With Thanksgiving weekend nearing the end, I’d like to take the opportunity to reflect on gratitude and how and why it affects us as human beings.
“The root of joy is gratefulness. It is not joy that makes us grateful; it is gratitude that makes us joyful.” -David Steindl-Rast
This quote reminds me that gratitude is a choice and it is a state of mind. It’s not something that spontaneously happens only when our external world showers us with positive circumstances (although that can occasionally happen too). For the most part, it’s a state of mind that we choose for ourselves and it can hugely affect our perspective and the way we approach life’s challenges. Life is full of ups and downs, and as humans it’s so easy to fall into a loop of darkness and notice everything we can’t control or all of the things that are going wrong in our lives. This is especially reinforced when we are immersed in social media and bombarded with curated images of other peoples’ lives. But we have the power of free will and the ability to influence what we notice in our lives, even for those with more naturally pessimistic tendencies. This is where gratitude comes in. It’s not a cure-all, and won’t fix the problems we encounter. But overall, taking stock of everything you have to be grateful for can impact your overall happiness and quality of life without having to rely on what’s happening around you. It’s an inside job.

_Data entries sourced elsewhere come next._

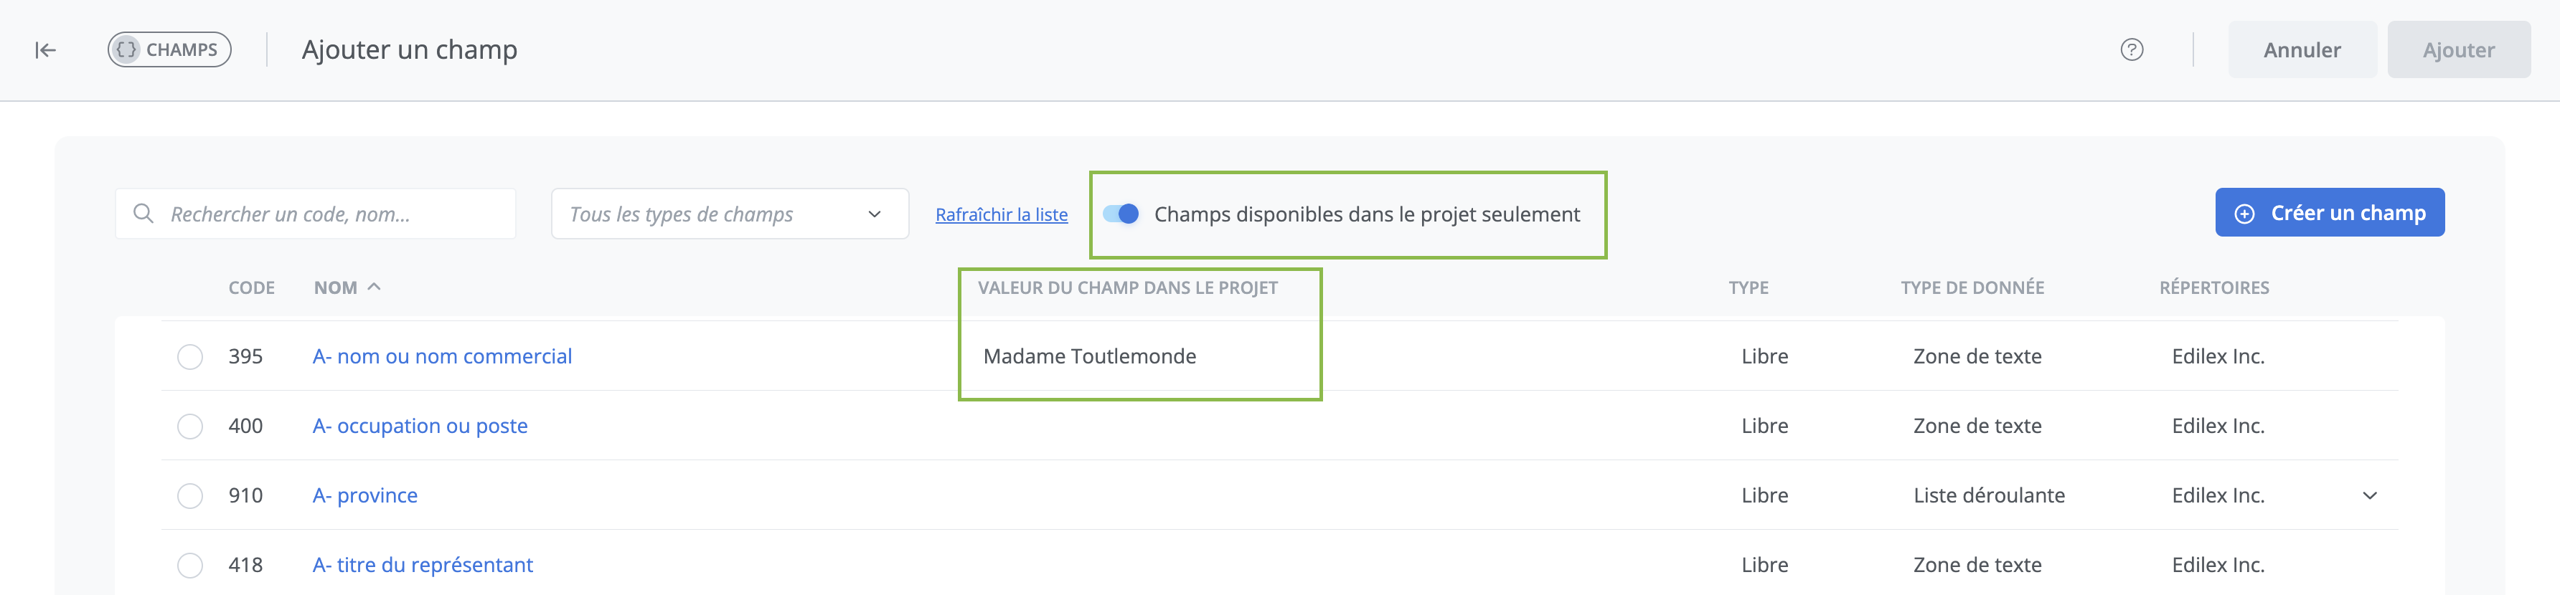This screenshot has height=595, width=2560.
Task: Click the collapse panel arrow icon
Action: (x=46, y=50)
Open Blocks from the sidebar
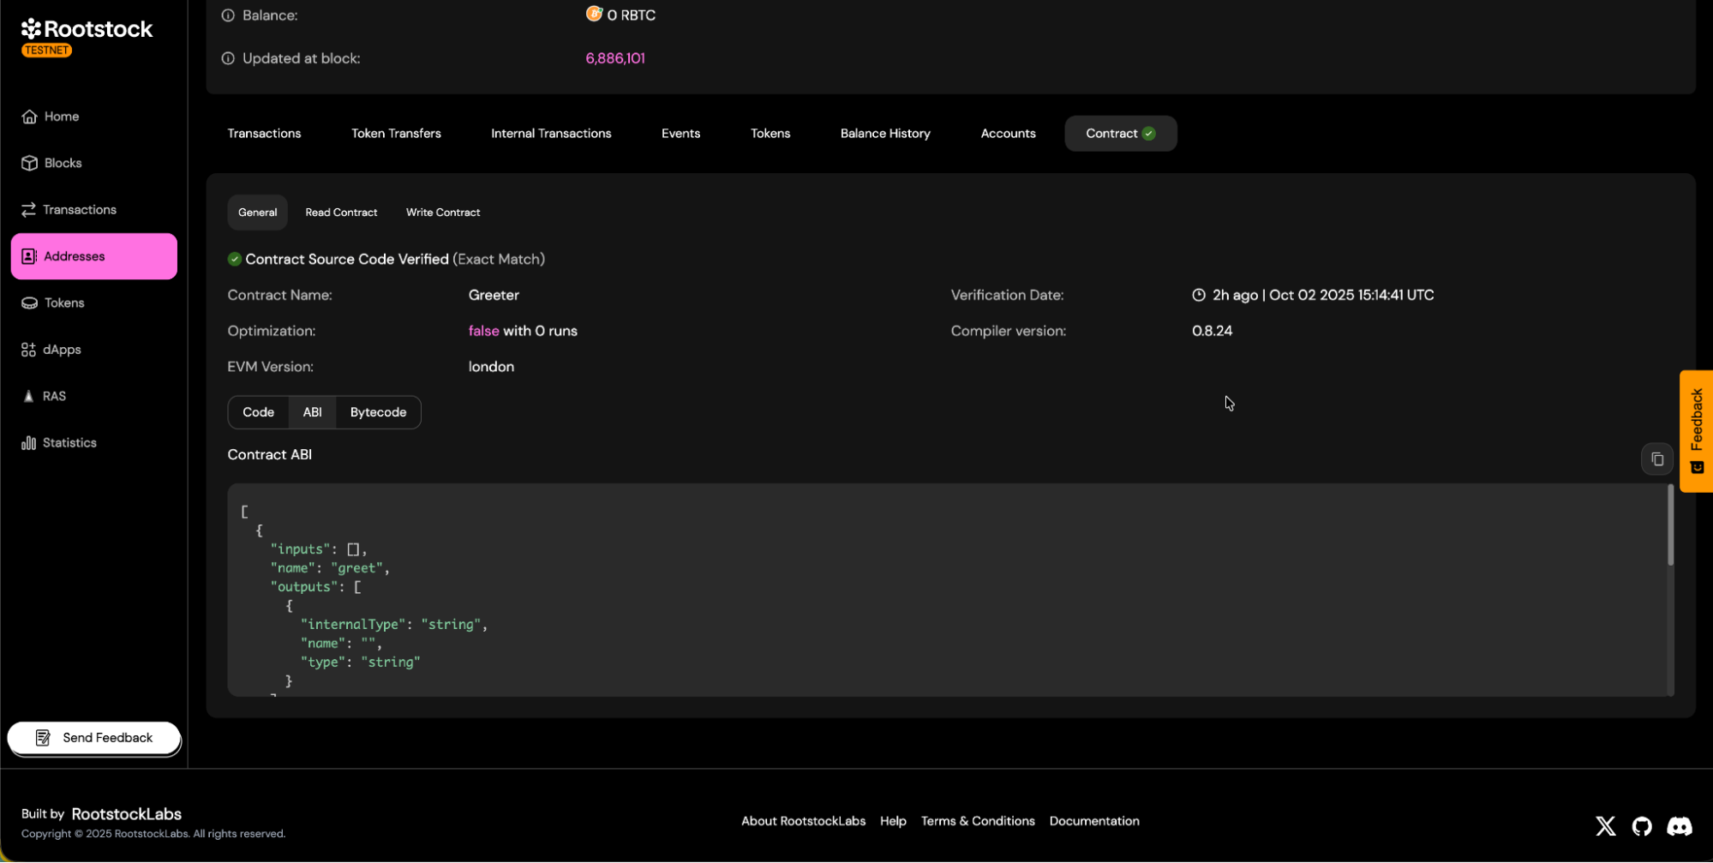This screenshot has width=1713, height=863. (63, 163)
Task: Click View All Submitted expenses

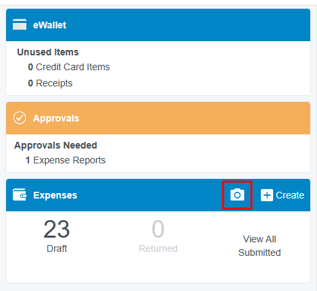Action: [x=260, y=246]
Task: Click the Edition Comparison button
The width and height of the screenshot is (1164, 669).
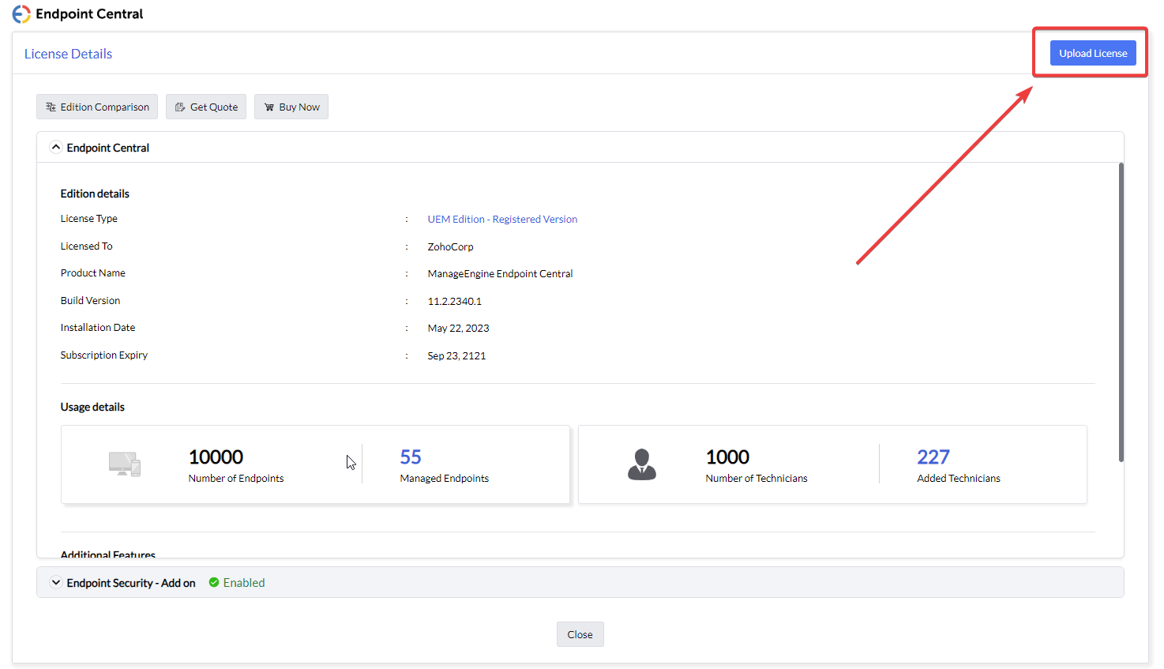Action: click(97, 107)
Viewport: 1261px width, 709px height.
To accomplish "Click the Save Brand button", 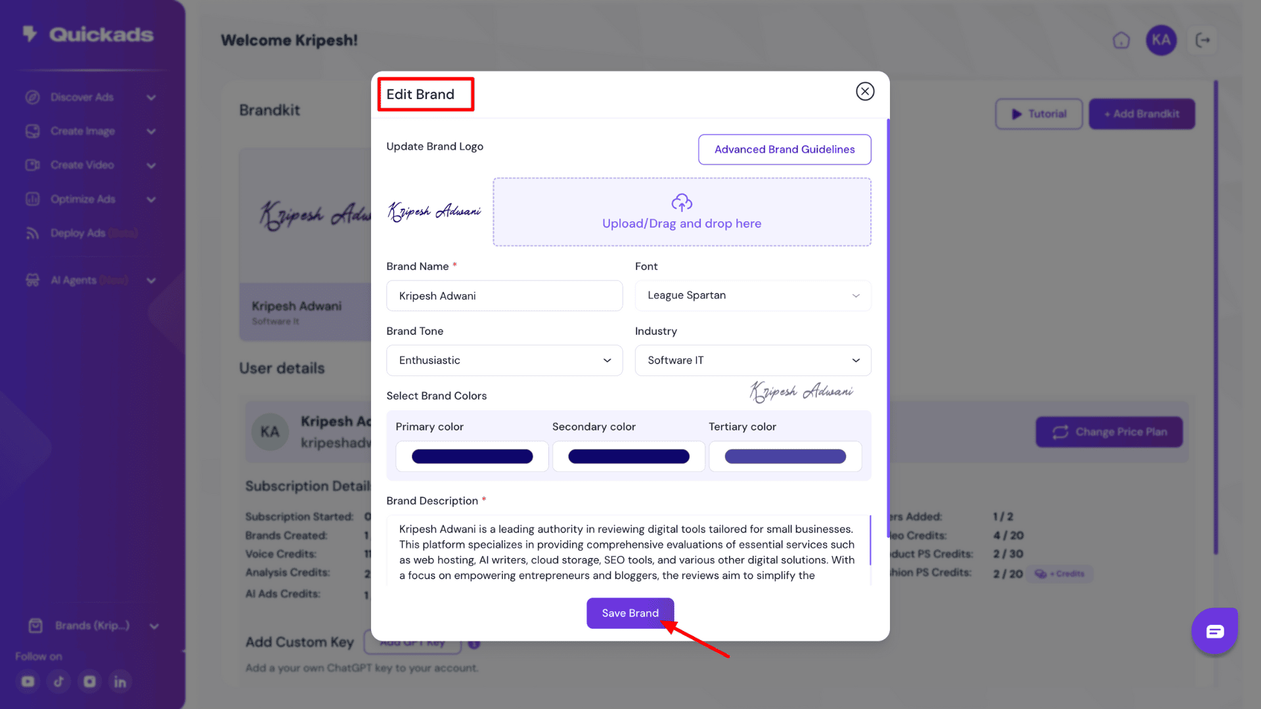I will coord(630,613).
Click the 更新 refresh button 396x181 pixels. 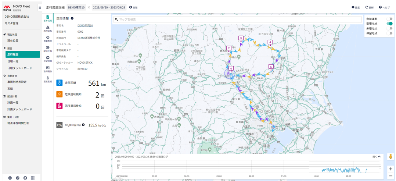point(369,7)
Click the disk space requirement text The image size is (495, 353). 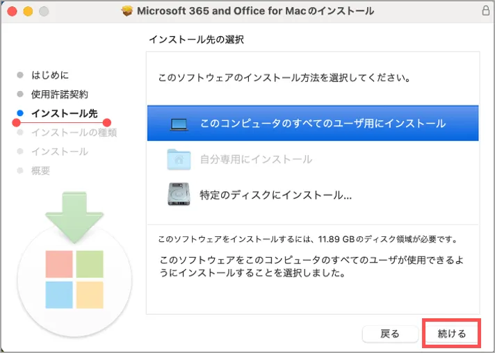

When large events and transitions come up in our lives, it’s easy to quickly judge whether they’re ‘good’ or ‘bad’ from the outset. But getting fired from one job might mean that you’re now free to pursue another job that’s even better suited to you and your needs. Seemingly bad situations can turn out as your greatest gifts in life. And vice versa, something you assumed would be amazing might not be the best thing for you down the road. And we only have hindsight to know better after the fact, so we can’t make assumptions too quickly at the beginning. That’s not to say you shouldn’t grieve, feel angry or truly experience any emotions that arise in the moment. But take the time to remind yourself that the way you feel about the situation now may change over time. Notice in this moment what you can be grateful for, maybe despite difficult challenges you may be facing.
One of the best things gratitude can bring us is a broadening of perspective, a way to move beyond ourselves. Deepak Chopra shares in his writing that “when you’re appreciating something, your ego moves out of the way. You can’t have your attention on ego and gratitude at the same time.” It can be a breath of much needed fresh air to shift perspective in this way and feel more connected to everything and everyone around you. Gratitude allows us to brush aside the cobwebs that keep us locked in the cocoon of our individual lives and remember what’s happening around us.
There are so many ways to build gratitude into your life, whether it be sharing with family, writing in a journal or thinking about it on a walk. Thanksgiving is a perfect reminder to partake in one of these activities, but gratitude will have an even bigger impact on your life if you have time to reflect monthly, weekly, or if you’re feeling really adventurous, daily!! I’d love to hear your favourite way to reflect on what you’re grateful for and what you’re feeling grateful for at the moment!